Rok szkolny zaczął się się wmiare normalnie. Pierwsze lekcje jak zwykle nudne i wyczerpujące no w końcu to szkoła ;x. Ale któregoś dnia na godzinie wychowawczej dowiedzieliśmy się że jedziemy na wycieczkę z JEGO klasą ;D.
Od dawna mi się podobał, ale zawsze brakowało mi odwagi by do niego zagadać. ;<
Nadszedł dzień wycieczki byłam taka heepy, miałam już plan by się z nim bliżej zapoznać i od samego wejścia do autobusu los zaczął się do mnie uśmiechać, bo ON <Mati> usiadł tuż za mną ;).

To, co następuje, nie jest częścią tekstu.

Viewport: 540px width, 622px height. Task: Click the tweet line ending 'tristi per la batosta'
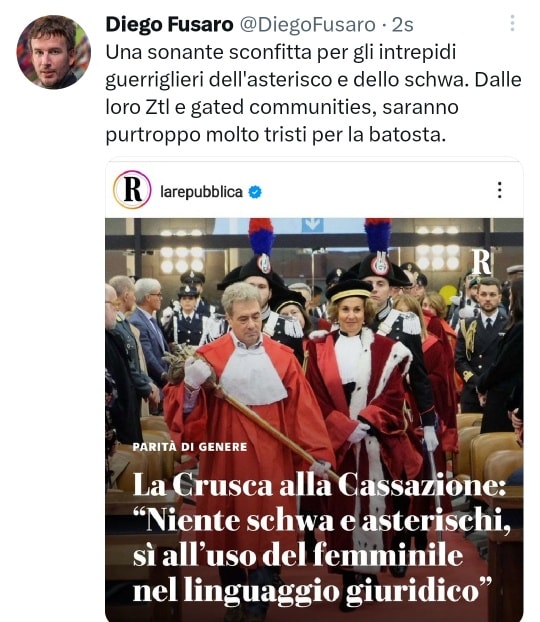276,135
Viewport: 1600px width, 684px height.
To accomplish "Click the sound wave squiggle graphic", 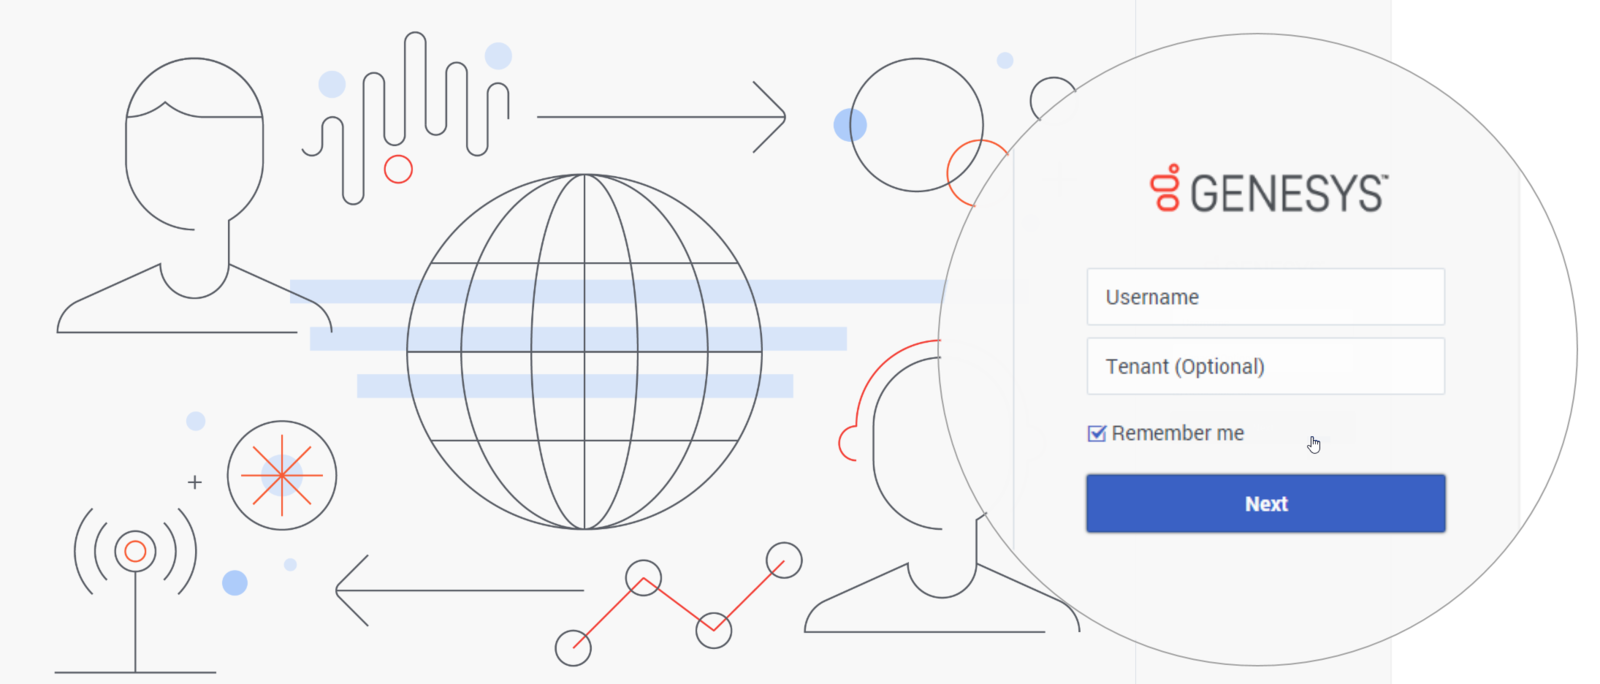I will [x=410, y=115].
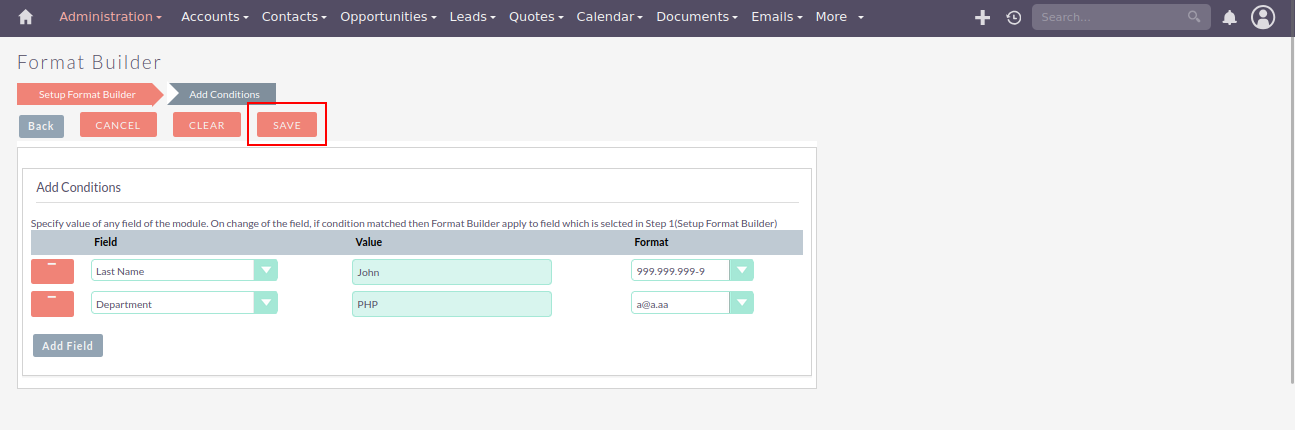
Task: Open the user profile avatar menu
Action: [1263, 17]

Gdy dojechaliśmy na miejsce byłam na siebie zła, że przez całą droge do niego nie zagadałam, bo przecież musiał by zdażyć się cud żeby on zagadał do mnie c`nie .? hm No więc kontynuując wycieczka była nudna ;x chciałam już wracać do domu bo i tak z mojego planu nici. Jednak wszystko się odwróciło w drodze powrotnej.
ON zaczął kopać mnie w fotel, więc się odwróciłam i go delikatnie mówiąć okrzyczałam, że ma tego nie robić, to było takie mega spontaniczne ;d. no i potem on zaczął ze mną gadać.
Powymienialiśmy się numerami i gadaliśmy ze sobą całą drogę. Tera zobaczymy kto się pierwszy odezwie po wyicieczce. Jestem mega szczęśliwa obym nie zapeszyła. Wycieczka zaliczona do udanych ;D
wróciłam do domu i usłyszałam dźwięk sms ; o
To ON
napisał : "DOBRANOC SŁODZIUTKA"
odrazu mu odpisałam i poszłam spać
To był idealny początek znajomośći ...
Już go kocham...
CDN.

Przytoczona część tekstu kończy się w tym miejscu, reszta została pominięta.